27 feb 2012

D. Carlos Castilla del Pino: "tiradores de la memoria"



“Tu relación con los objetos es confidencial y selectiva: sólo las cosas que sientes como tuyas se vuelven tuyas: es una relación con la corporeidad de las cosas, no con una idea intelectual o afectiva que sustituya al acto de verlas y tocarlas. Y una vez conquistados para tu persona, marcados por tu posesión, los objetos ya no tienen pinta de estar allí por casualidad, asumen un significado como partes de un discurso, como una memoria hecha de señales y emblemas. ¿Eres posesiva? Quizá no haya aún elementos suficientes para decirlo: por ahora se puede decir que eres posesiva contigo misma, que te apegas a las señales en las que identificas algo de ti, temiendo perderte con ellas”.

Italo Calvino, Si una noche de invierno un viajero.

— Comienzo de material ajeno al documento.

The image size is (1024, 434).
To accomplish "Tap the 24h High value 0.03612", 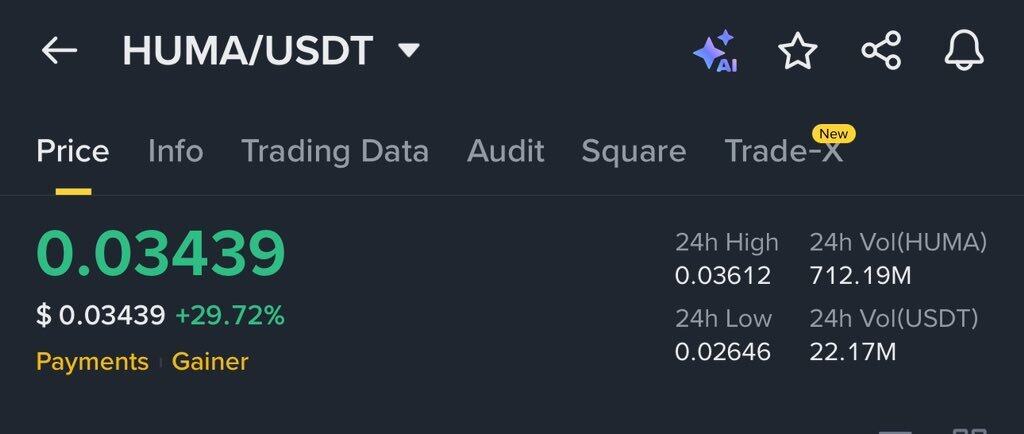I will click(x=723, y=276).
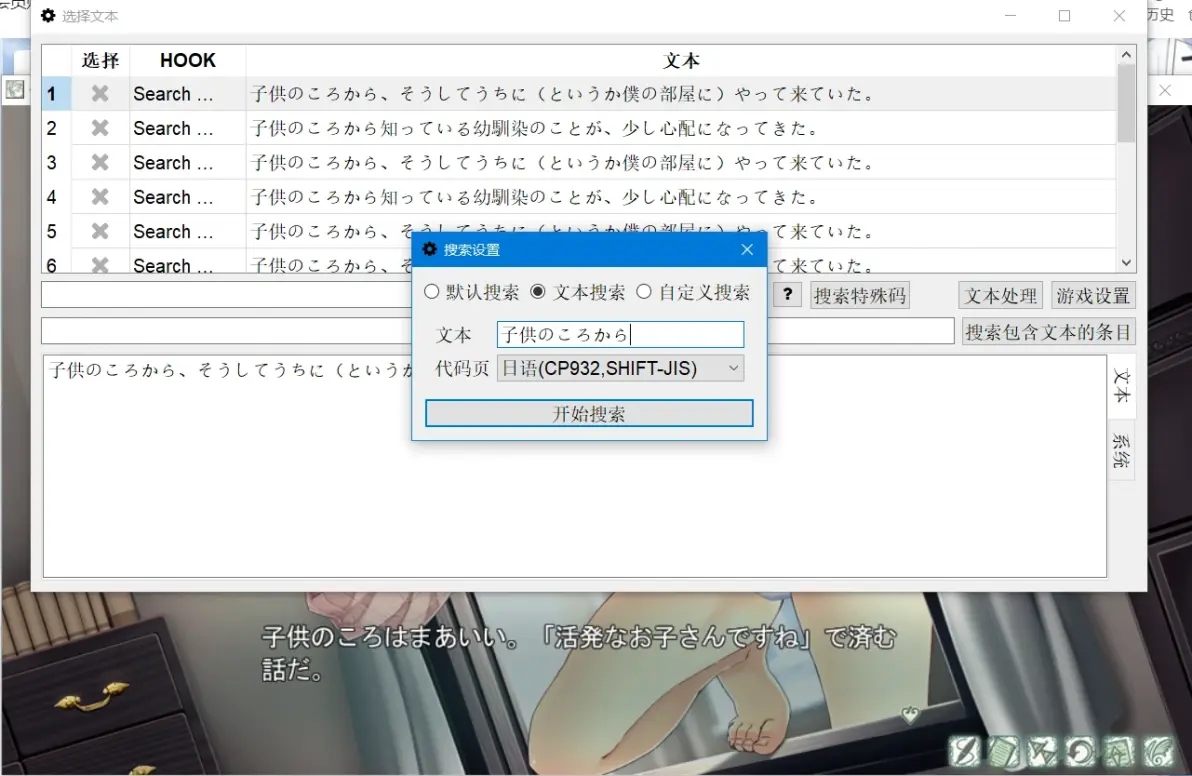Click the feather wing game icon
This screenshot has height=776, width=1192.
[1158, 750]
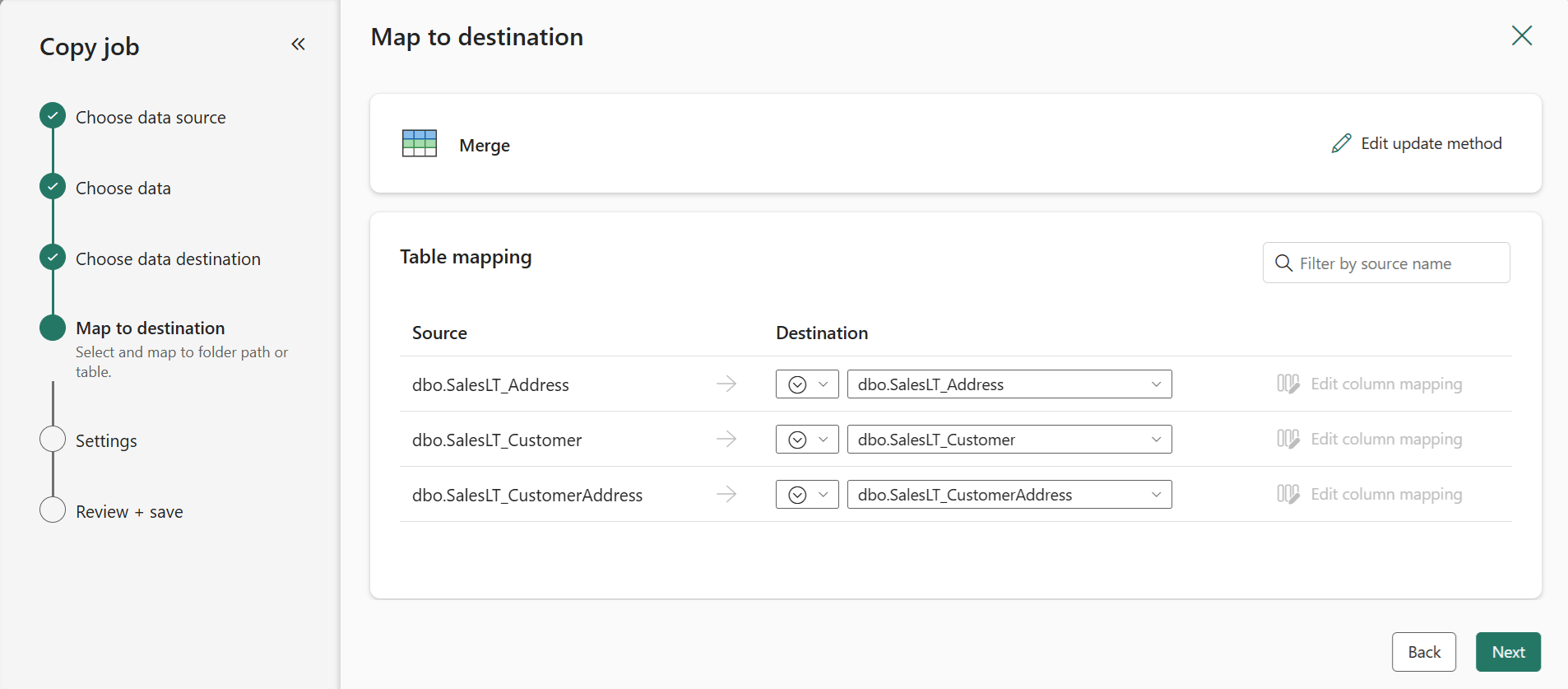
Task: Click column mapping icon for SalesLT_CustomerAddress row
Action: (1287, 495)
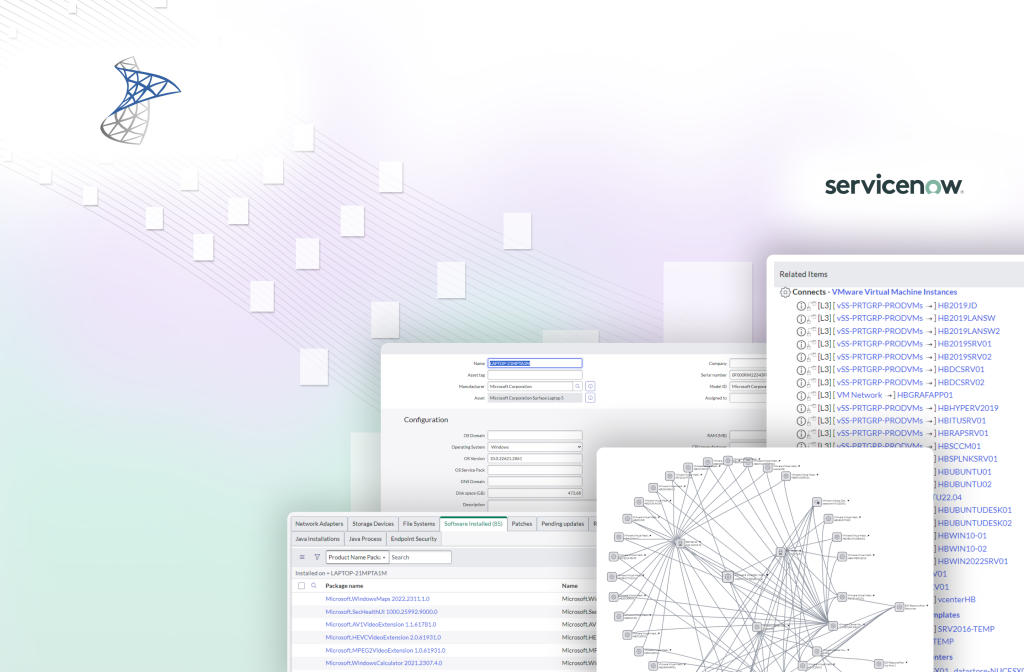Follow the HB2019LANSW link in Related Items

966,318
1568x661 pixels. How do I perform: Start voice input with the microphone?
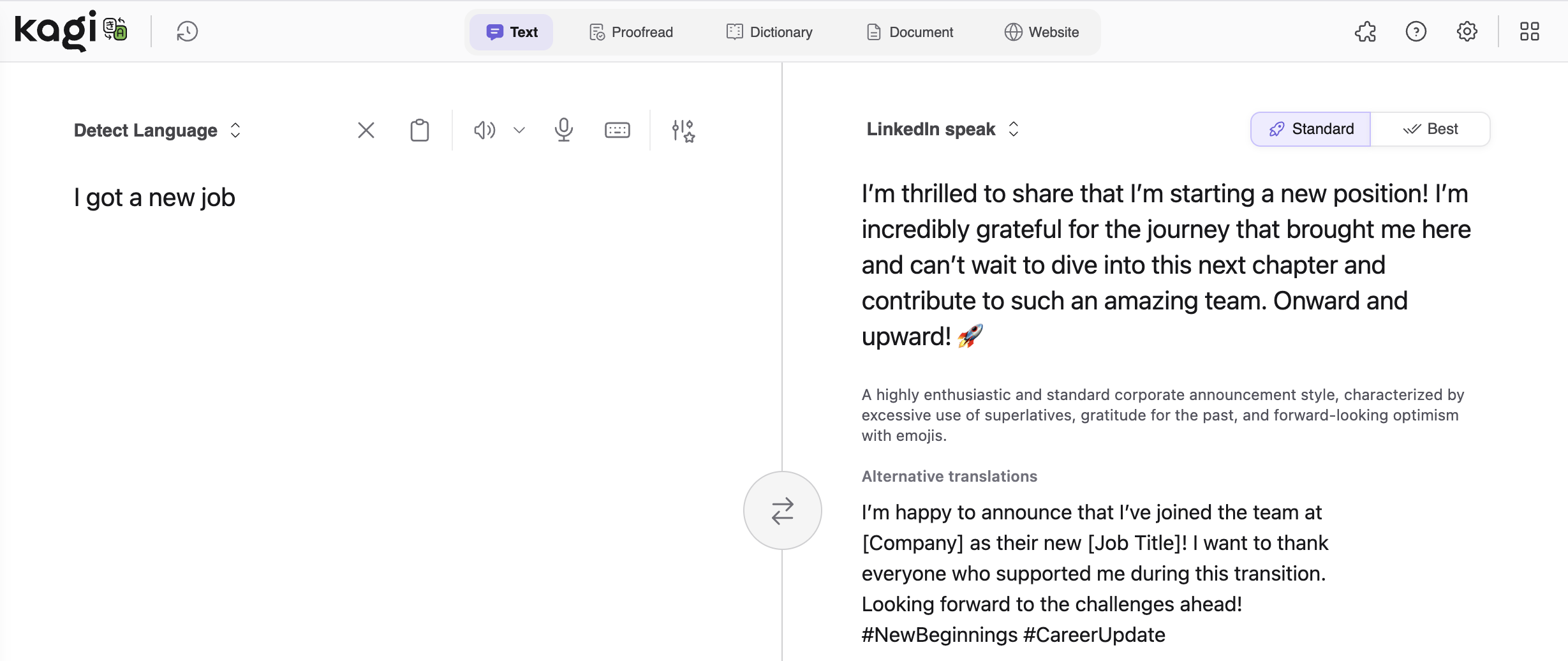563,130
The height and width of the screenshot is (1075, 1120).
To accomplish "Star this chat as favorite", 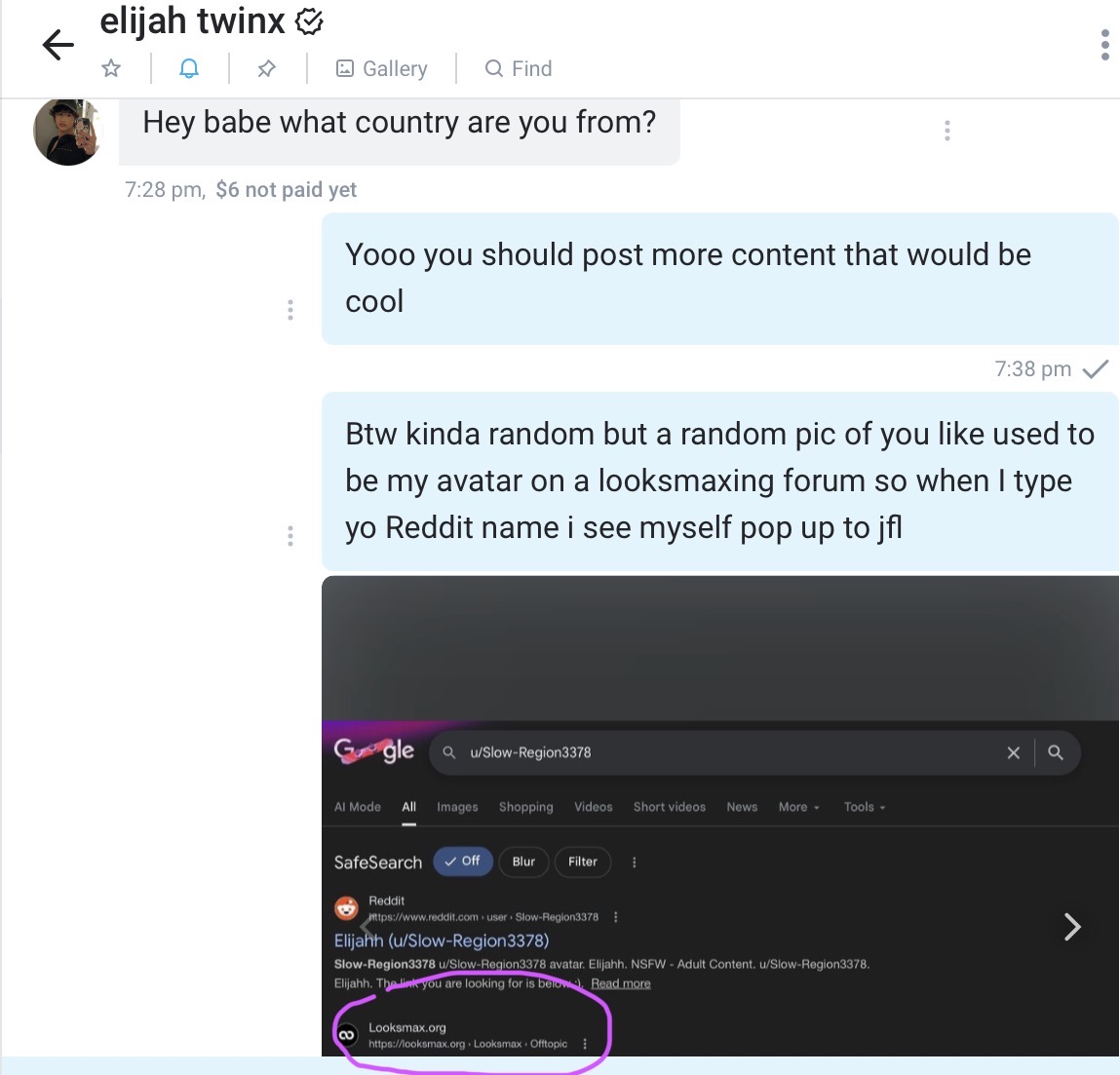I will [x=111, y=68].
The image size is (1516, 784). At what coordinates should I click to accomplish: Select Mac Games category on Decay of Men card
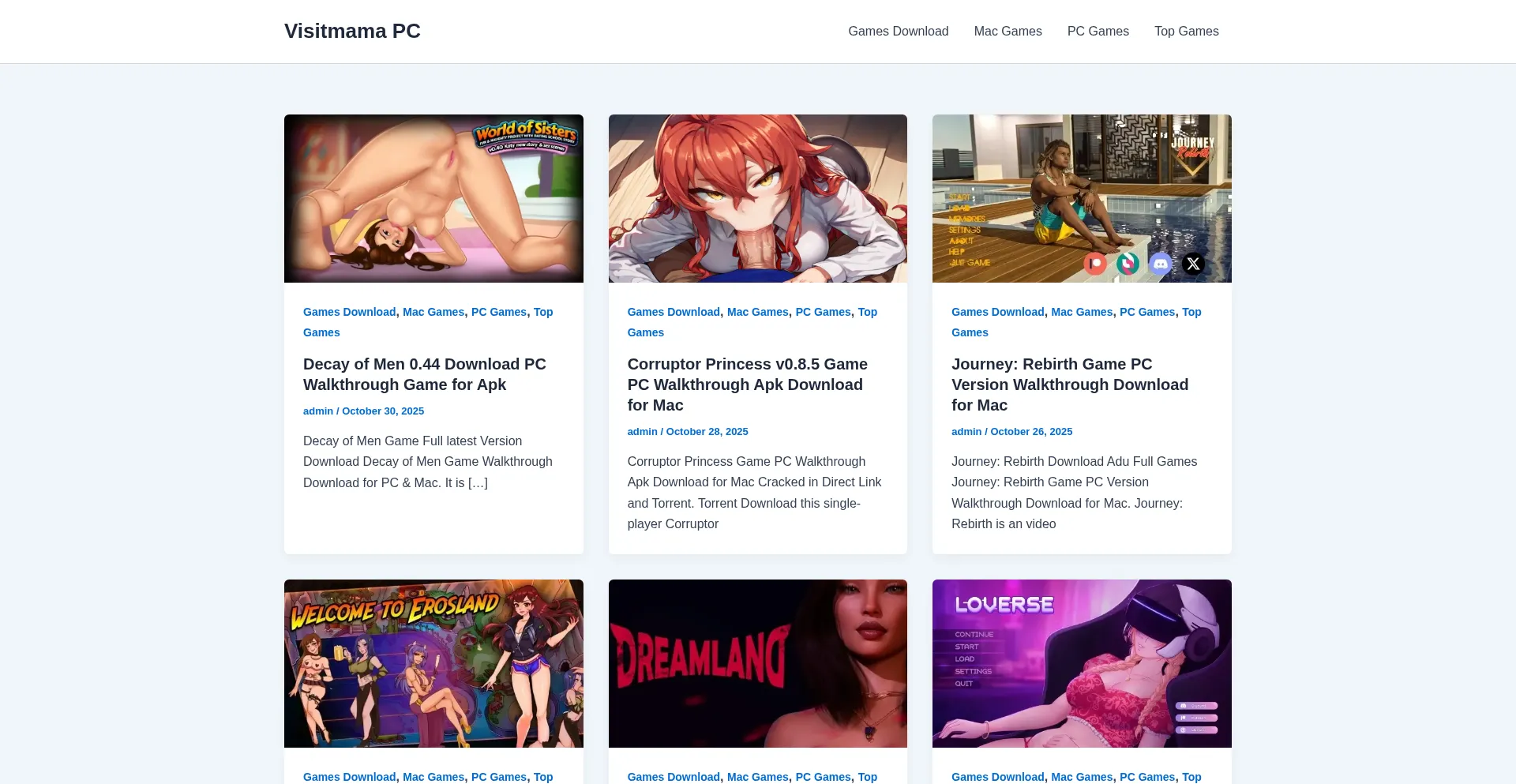click(433, 312)
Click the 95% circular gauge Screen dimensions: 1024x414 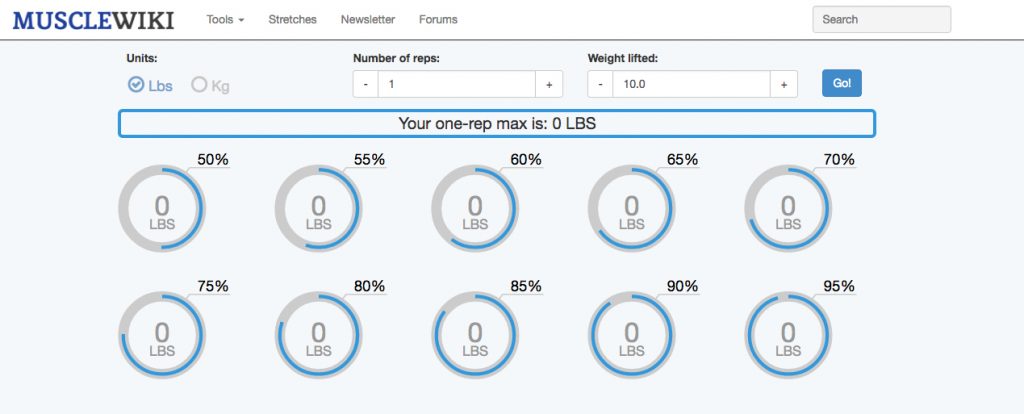pyautogui.click(x=788, y=335)
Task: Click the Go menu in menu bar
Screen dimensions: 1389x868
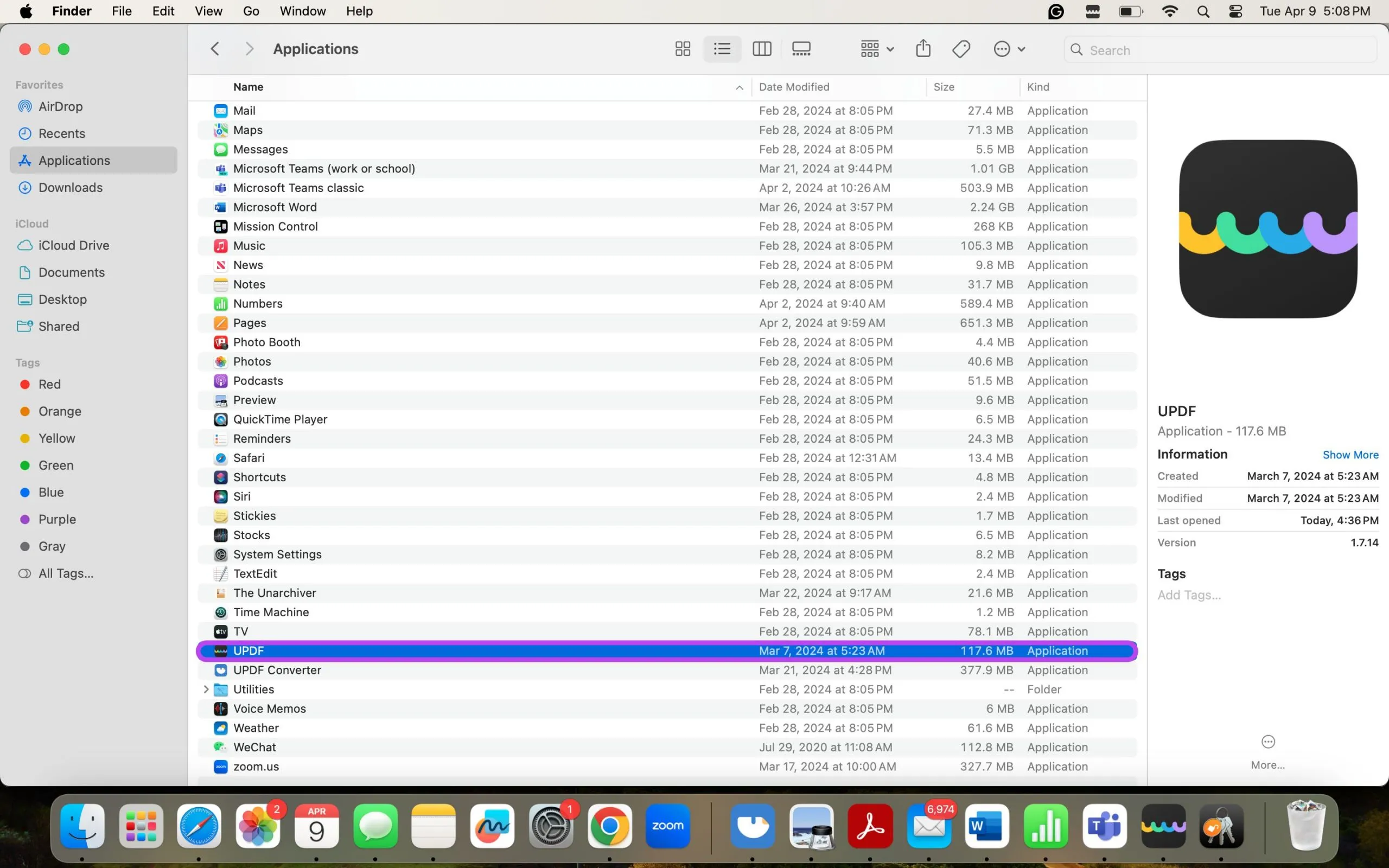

Hace algunos años ya, Carlos Castilla del Pino fue el invitado a nuestra clase de Teoría de la Literatura de 4ª de Filología Hispánica. Vino de la mano de J. María Pozuelo Yvancos para darnos una lección irrepetible a quienes tuvimos el privilegio de vivir esa hora. Cada vez que pienso en aquel día, me acude a la garganta una cierta nostalgia cercana a la melancolía: se subió a la tarima, se sentó en la mesa con elegancia y calma mientras nos miraba con unos ojos curiosos que escrutaban nuestros gestos. Después, uno a uno, fue desmenuzando pequeños fragmentos de su Pretérito imperfecto (aún no había publicado Casa del olivo). Nos contó a todos, con su barba blanca y su pelo canoso, cuáles eran los niveles de acercamiento por los que se rigen las relaciones humanas; nos desveló con aquella voz firme y decidida cómo había sido para él el proceso de la escritura de su propia vida; nos confesó qué particularidades le atribuía al género de la autobiografía, las ventajas de ese personal punto de vista que le permitía desligarse de lo vivido viviéndolo al mismo tiempo. Yo le miraba las manos, que por momentos se me antojaban raíces, y recreaba, con mi fantasía de estudiante, las horas en las que sus dedos habían tejido de nuevo los recuerdos para sembrarlos por siempre en la tierra fecunda de la letra impresa.

En un momento de osadía le pregunté cómo era capaz de evocar detalles tan nimios de episodios remotos, y él me respondió que se servía de lo que había dado en denominar “tiradores de la memoria”, refiriéndose a pequeños objetos que le servían para transportarse a aquel momento, a aquel lugar, a otra vida que ya había dejado de ser.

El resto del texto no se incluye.